WORK TO BE COMPLETED: Only the lines from the one containing "This screenshot has" to the end of the data below belong in the answer, each repeated exactly; no pictures.

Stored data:
**********

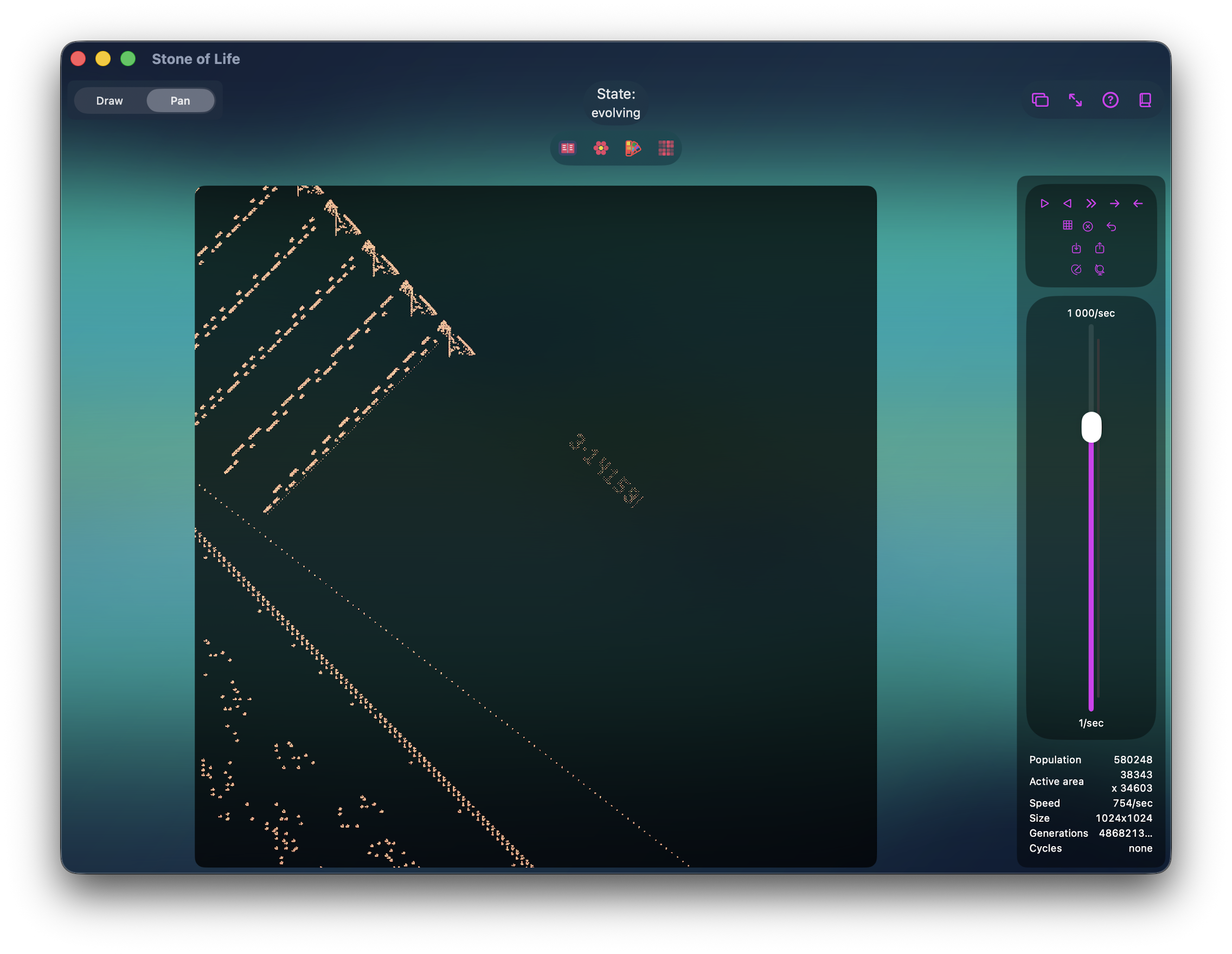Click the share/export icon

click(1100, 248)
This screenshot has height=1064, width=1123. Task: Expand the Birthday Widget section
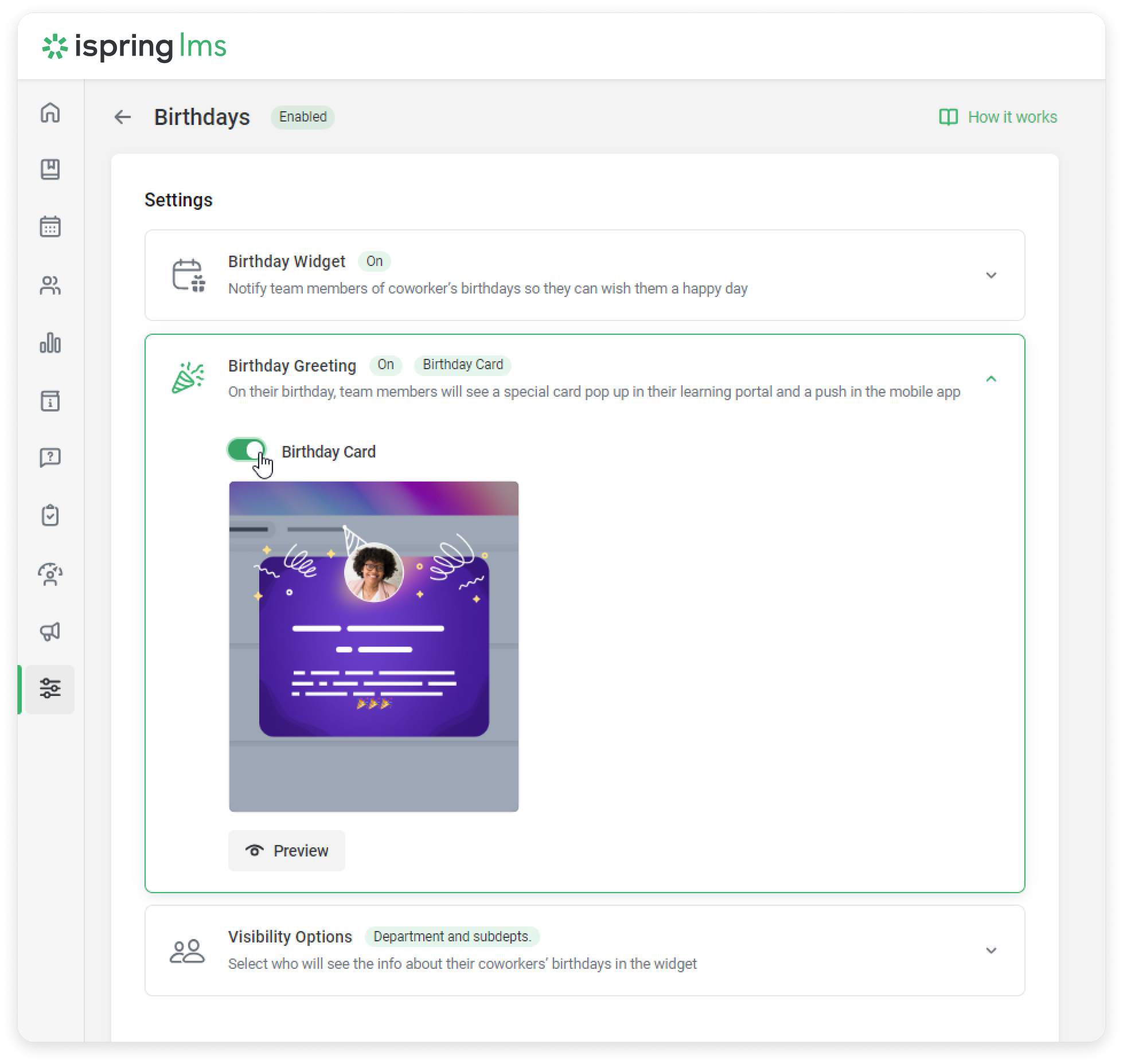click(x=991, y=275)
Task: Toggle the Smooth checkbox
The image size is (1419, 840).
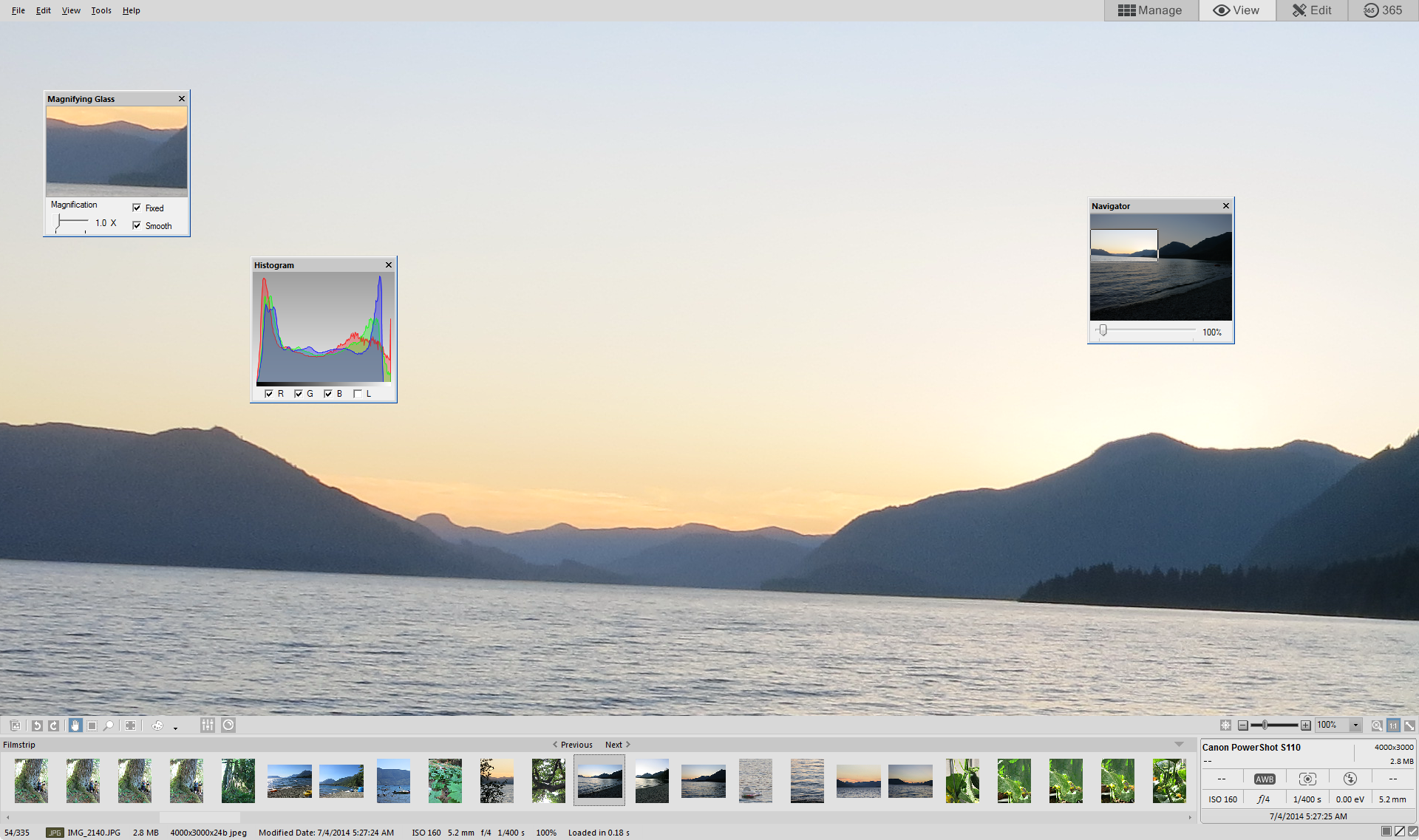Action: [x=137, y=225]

**********

TASK ANSWER:
This screenshot has height=1064, width=1123. Task: Expand the Birthday Widget section
click(x=991, y=275)
Task: Toggle the Smooth checkbox
The image size is (1419, 840).
Action: [x=137, y=225]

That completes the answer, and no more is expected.